PROBLEM TO WORK ON
Reproduce the material below, substituting "Steinway House" for every "Steinway Mansion" and leaving everything else unchanged.

▽

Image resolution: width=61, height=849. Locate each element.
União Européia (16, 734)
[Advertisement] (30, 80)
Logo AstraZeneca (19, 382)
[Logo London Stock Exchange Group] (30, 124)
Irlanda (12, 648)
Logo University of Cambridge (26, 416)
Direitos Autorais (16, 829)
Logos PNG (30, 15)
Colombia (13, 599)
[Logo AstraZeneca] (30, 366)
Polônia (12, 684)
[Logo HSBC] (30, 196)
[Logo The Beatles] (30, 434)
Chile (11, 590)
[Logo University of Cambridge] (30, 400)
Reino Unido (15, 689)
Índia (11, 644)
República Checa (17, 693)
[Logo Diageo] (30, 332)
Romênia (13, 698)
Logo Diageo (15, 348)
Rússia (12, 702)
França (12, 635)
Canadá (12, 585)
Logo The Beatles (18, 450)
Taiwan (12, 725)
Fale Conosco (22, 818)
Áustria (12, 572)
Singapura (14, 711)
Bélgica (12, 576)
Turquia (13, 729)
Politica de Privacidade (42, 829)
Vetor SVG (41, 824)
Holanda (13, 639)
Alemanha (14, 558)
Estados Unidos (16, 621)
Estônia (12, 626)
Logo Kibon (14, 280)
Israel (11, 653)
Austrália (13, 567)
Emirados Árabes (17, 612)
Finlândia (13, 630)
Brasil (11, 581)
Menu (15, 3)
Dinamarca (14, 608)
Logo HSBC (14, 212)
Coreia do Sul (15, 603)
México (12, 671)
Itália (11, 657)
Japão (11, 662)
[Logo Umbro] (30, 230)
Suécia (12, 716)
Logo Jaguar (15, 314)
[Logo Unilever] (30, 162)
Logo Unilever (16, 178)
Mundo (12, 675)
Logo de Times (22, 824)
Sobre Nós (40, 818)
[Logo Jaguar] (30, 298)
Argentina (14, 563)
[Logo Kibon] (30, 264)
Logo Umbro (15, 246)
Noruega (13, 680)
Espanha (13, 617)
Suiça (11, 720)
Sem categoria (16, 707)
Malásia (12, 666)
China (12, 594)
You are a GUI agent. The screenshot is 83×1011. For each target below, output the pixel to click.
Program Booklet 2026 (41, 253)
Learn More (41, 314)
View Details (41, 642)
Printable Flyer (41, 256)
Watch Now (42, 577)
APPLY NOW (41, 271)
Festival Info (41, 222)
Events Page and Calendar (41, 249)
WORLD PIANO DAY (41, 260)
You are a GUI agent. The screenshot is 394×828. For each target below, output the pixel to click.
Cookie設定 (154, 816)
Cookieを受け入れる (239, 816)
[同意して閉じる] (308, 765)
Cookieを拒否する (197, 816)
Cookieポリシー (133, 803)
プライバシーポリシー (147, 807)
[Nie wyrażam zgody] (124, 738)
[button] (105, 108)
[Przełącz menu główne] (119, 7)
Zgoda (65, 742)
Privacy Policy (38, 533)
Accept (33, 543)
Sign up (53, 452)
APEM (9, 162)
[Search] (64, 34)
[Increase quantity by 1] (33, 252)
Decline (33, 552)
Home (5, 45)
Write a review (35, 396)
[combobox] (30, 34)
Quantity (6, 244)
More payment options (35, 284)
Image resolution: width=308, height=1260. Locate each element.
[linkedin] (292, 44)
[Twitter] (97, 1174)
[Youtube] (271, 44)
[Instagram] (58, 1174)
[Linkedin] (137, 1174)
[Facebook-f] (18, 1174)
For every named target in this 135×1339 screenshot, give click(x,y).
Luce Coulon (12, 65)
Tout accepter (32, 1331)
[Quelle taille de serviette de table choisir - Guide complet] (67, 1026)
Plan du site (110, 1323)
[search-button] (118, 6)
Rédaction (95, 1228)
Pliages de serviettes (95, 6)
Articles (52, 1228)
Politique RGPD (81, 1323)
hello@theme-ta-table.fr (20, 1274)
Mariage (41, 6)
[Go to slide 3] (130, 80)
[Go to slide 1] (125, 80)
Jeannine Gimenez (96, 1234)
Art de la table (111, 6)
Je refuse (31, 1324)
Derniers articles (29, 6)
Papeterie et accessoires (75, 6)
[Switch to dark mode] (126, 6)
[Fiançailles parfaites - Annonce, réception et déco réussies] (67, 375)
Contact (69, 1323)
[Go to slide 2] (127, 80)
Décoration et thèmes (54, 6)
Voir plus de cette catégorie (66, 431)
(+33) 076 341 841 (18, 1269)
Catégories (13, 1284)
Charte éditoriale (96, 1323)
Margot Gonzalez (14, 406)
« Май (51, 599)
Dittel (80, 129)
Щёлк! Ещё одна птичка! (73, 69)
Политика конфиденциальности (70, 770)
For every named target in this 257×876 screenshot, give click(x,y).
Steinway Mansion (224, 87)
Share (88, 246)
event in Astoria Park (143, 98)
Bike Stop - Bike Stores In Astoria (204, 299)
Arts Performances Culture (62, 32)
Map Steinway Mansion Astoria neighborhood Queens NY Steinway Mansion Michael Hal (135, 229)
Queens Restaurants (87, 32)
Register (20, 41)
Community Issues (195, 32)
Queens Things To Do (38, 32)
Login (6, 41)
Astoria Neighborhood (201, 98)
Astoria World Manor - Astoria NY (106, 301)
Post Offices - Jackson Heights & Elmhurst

△

THE RESPONSE
Image resolution: width=61, height=849. Locate each element.
União Européia (16, 734)
[Advertisement] (30, 80)
Logo AstraZeneca (19, 382)
[Logo London Stock Exchange Group] (30, 124)
Irlanda (12, 648)
Logo University of Cambridge (26, 416)
Direitos Autorais (16, 829)
Logos PNG (30, 15)
Colombia (13, 599)
[Logo AstraZeneca] (30, 366)
Polônia (12, 684)
[Logo HSBC] (30, 196)
[Logo The Beatles] (30, 434)
Chile (11, 590)
[Logo University of Cambridge] (30, 400)
Reino Unido (15, 689)
Índia (11, 644)
República Checa (17, 693)
[Logo Diageo] (30, 332)
Romênia (13, 698)
Logo Diageo (15, 348)
Rússia (12, 702)
França (12, 635)
Canadá (12, 585)
Logo The Beatles (18, 450)
Taiwan (12, 725)
Fale Conosco (22, 818)
Áustria (12, 572)
Singapura (14, 711)
Bélgica (12, 576)
Turquia (13, 729)
Politica de Privacidade (42, 829)
Vetor SVG (41, 824)
Holanda (13, 639)
Alemanha (14, 558)
Estados Unidos (16, 621)
Estônia (12, 626)
Logo Kibon (14, 280)
Israel (11, 653)
Austrália (13, 567)
Emirados Árabes (17, 612)
Finlândia (13, 630)
Brasil (11, 581)
Menu (15, 3)
Dinamarca (14, 608)
Logo HSBC (14, 212)
Coreia do Sul (15, 603)
México (12, 671)
Itália (11, 657)
Japão (11, 662)
[Logo Umbro] (30, 230)
Suécia (12, 716)
Logo Jaguar (15, 314)
[Logo Unilever] (30, 162)
Logo Unilever (16, 178)
Mundo (12, 675)
Logo de Times (22, 824)
Sobre Nós (40, 818)
[Logo Jaguar] (30, 298)
Argentina (14, 563)
[Logo Kibon] (30, 264)
Logo Umbro (15, 246)
Noruega (13, 680)
Espanha (13, 617)
Suiça (11, 720)
Sem categoria (16, 707)
Malásia (12, 666)
China (12, 594)
You are a GUI agent. The screenshot is 83×1011. For each target below, output the pixel to click.
Program Booklet 2026 (41, 253)
Learn More (41, 314)
View Details (41, 642)
Printable Flyer (41, 256)
Watch Now (42, 577)
APPLY NOW (41, 271)
Festival Info (41, 222)
Events Page and Calendar (41, 249)
WORLD PIANO DAY (41, 260)
You are a GUI agent. The screenshot is 394×828. For each target below, output the pixel to click.
Cookie設定 (154, 816)
Cookieを受け入れる (239, 816)
[同意して閉じる] (308, 765)
Cookieを拒否する (197, 816)
Cookieポリシー (133, 803)
プライバシーポリシー (147, 807)
[Nie wyrażam zgody] (124, 738)
[button] (105, 108)
[Przełącz menu główne] (119, 7)
Zgoda (65, 742)
Privacy Policy (38, 533)
Accept (33, 543)
Sign up (53, 452)
APEM (9, 162)
[Search] (64, 34)
[Increase quantity by 1] (33, 252)
Decline (33, 552)
Home (5, 45)
Write a review (35, 396)
[combobox] (30, 34)
Quantity (6, 244)
More payment options (35, 284)
Image resolution: width=308, height=1260. Locate each element.
[linkedin] (292, 44)
[Twitter] (97, 1174)
[Youtube] (271, 44)
[Instagram] (58, 1174)
[Linkedin] (137, 1174)
[Facebook-f] (18, 1174)
For every named target in this 135×1339 screenshot, give click(x,y).
Luce Coulon (12, 65)
Tout accepter (32, 1331)
[Quelle taille de serviette de table choisir - Guide complet] (67, 1026)
Plan du site (110, 1323)
[search-button] (118, 6)
Rédaction (95, 1228)
Pliages de serviettes (95, 6)
Articles (52, 1228)
Politique RGPD (81, 1323)
hello@theme-ta-table.fr (20, 1274)
Mariage (41, 6)
[Go to slide 3] (130, 80)
[Go to slide 1] (125, 80)
Jeannine Gimenez (96, 1234)
Art de la table (111, 6)
Je refuse (31, 1324)
Derniers articles (29, 6)
Papeterie et accessoires (75, 6)
[Switch to dark mode] (126, 6)
[Fiançailles parfaites - Annonce, réception et déco réussies] (67, 375)
Contact (69, 1323)
[Go to slide 2] (127, 80)
Décoration et thèmes (54, 6)
Voir plus de cette catégorie (66, 431)
(+33) 076 341 841 (18, 1269)
Catégories (13, 1284)
Charte éditoriale (96, 1323)
Margot Gonzalez (14, 406)
« Май (51, 599)
Dittel (80, 129)
Щёлк! Ещё одна птичка! (73, 69)
Политика конфиденциальности (70, 770)
For every named target in this 257×876 screenshot, give click(x,y).
Steinway House (224, 87)
Share (88, 246)
event in Astoria Park (143, 98)
Bike Stop - Bike Stores In Astoria (204, 299)
Arts Performances Culture (62, 32)
Map Steinway House Astoria neighborhood Queens NY Steinway House Michael Hal (135, 229)
Queens Restaurants (87, 32)
Register (20, 41)
Community Issues (195, 32)
Queens Things To Do (38, 32)
Login (6, 41)
Astoria Neighborhood (201, 98)
Astoria World Manor - Astoria NY (106, 301)
Post Offices - Jackson Heights & Elmhurst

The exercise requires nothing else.